On Being a Leader, Now and Later
Now, or someday in the future, it’s likely you are going to be a leader. Don’t fall into the trap of learning about leadership and never living out those lessons.
Too many people pick up a John Maxwell book and substitute its teaching for real leadership. They believe when the moment is right, when the weather gets better, when I drop 10-pounds and feel my best, that’s when I’ll be ready to lead.
Your letting resistance win.
If you want to be a leader and you are waiting for your chance, here’s a better way to go about: unsubscribe from Seth Godin’s blog and start following an actual person.
That’s right—be the first follower.
Have a friend starting something? Tell her you’re in.
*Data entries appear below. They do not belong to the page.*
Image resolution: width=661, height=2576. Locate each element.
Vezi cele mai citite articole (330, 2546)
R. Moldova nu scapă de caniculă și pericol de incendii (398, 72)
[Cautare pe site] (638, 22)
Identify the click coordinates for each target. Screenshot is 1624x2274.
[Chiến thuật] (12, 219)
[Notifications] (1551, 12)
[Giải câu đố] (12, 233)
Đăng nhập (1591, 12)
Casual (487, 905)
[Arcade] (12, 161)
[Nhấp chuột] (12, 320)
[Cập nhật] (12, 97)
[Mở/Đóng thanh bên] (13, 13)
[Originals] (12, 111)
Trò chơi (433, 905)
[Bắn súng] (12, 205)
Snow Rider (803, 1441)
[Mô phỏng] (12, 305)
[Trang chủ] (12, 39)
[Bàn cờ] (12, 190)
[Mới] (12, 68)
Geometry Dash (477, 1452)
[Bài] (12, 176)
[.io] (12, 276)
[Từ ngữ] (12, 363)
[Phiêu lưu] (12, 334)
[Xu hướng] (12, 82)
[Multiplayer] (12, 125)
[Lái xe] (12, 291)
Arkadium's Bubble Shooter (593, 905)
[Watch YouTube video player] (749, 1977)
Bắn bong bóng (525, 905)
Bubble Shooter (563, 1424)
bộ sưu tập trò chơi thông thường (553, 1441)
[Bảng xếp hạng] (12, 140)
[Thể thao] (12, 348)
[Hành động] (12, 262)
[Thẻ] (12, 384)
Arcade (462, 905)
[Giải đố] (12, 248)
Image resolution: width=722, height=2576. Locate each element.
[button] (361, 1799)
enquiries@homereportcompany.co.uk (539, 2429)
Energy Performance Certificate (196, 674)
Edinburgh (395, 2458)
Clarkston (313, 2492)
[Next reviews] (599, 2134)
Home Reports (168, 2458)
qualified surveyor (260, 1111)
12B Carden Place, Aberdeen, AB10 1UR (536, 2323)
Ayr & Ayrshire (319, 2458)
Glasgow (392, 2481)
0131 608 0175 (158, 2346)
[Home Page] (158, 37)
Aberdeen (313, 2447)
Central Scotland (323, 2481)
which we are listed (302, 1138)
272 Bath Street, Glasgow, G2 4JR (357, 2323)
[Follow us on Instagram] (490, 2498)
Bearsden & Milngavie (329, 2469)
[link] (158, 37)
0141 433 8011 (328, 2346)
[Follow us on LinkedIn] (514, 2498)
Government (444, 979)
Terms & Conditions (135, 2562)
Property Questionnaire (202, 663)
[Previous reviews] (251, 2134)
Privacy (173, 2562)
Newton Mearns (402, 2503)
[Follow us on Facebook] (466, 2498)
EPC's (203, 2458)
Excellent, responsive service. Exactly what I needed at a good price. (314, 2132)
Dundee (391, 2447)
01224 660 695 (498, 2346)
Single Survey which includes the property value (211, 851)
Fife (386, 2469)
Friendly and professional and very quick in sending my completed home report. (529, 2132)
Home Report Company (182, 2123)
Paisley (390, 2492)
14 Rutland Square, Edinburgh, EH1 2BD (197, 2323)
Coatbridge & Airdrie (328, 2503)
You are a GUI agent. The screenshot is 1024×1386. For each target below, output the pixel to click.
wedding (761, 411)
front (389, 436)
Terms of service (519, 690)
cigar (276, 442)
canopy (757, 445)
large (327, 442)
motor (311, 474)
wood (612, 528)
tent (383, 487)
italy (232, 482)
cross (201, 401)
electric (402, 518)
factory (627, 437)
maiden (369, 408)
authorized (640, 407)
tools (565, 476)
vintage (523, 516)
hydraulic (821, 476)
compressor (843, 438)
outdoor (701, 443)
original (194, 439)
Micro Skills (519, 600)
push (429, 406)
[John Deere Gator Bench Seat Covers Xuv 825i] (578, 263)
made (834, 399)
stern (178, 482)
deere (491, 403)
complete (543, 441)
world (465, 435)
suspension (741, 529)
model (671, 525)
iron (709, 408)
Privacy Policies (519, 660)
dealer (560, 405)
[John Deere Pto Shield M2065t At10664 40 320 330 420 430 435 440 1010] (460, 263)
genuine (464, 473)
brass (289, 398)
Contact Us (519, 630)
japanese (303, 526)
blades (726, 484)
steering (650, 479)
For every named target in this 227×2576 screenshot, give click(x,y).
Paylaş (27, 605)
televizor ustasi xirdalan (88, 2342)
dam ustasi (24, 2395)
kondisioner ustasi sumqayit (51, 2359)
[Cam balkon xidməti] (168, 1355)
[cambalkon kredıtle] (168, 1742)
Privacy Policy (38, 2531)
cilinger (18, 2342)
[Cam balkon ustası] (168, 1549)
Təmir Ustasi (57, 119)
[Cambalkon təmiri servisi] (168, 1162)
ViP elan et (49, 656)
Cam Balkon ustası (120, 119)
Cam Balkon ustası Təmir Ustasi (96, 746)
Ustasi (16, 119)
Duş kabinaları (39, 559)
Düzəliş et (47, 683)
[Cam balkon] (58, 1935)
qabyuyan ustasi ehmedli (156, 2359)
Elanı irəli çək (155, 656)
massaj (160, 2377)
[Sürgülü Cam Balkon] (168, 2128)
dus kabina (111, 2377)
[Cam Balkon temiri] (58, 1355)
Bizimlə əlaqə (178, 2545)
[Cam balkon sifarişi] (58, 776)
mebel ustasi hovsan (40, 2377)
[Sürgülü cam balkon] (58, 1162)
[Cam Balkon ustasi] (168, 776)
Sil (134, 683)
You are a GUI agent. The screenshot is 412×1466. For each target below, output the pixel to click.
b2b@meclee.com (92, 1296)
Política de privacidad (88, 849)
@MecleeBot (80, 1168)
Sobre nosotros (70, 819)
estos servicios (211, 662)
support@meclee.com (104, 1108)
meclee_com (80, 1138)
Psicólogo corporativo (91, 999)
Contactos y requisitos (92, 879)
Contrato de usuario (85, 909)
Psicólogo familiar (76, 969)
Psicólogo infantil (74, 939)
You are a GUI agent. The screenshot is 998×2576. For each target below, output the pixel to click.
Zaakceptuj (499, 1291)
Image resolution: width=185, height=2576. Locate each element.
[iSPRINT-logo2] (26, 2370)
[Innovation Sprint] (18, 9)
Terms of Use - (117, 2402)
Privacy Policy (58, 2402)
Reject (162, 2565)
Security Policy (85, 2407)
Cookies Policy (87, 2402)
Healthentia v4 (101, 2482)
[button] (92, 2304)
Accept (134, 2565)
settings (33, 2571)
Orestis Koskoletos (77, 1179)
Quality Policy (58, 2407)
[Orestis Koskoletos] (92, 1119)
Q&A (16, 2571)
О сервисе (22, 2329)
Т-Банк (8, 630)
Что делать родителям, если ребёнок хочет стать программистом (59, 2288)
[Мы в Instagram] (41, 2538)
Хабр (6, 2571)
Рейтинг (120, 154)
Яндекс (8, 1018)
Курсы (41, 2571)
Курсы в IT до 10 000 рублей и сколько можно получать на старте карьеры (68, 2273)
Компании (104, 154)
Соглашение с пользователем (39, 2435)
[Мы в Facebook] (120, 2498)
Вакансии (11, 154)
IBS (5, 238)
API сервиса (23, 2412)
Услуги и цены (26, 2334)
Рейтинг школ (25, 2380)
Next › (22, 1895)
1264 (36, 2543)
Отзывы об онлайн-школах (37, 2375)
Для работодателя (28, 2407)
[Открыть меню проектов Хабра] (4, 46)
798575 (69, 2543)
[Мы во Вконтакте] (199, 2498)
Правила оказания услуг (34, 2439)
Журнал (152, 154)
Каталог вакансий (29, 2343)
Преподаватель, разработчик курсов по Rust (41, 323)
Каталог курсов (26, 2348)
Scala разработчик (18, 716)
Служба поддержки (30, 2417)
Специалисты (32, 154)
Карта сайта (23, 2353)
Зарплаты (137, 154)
Think about this: You won’t be a leader unless you have some followers. How do you know how to treat your followers if you’ve never been in their shoes? Why would someone follow you when you’ve never stepped up to champion another person’s ideas?
There’s a YouTube video where a guy is dancing like a madman on a grassy knoll. To the average observer he’s a lunatic. But suddenly something happens; a young man begins dancing beside the wild one.
Once the crowd notices this first follower a swell of somebodies throw their hands in the air like they just don’t care and I’ll be darned if they didn’t start a mini-movement. The leader was out there—by himself—dancing alone. It took that first follower to make it a movement.
When you become a leader, and you’re dancing alone, you’ll praise heaven above when somebody gets up and starts gyrating right beside you.
I have one request: walk away with your mental hammer ready to start striking. Make up your mind that you’ll take a whack every day—every single day. Make up your mind that when you are lost, or unsure about how to move forward, you will know that taking action is your default setting. Action will show you the way.
Make up your mind that you will not only strike while the iron is hot. You will make the iron hot by striking.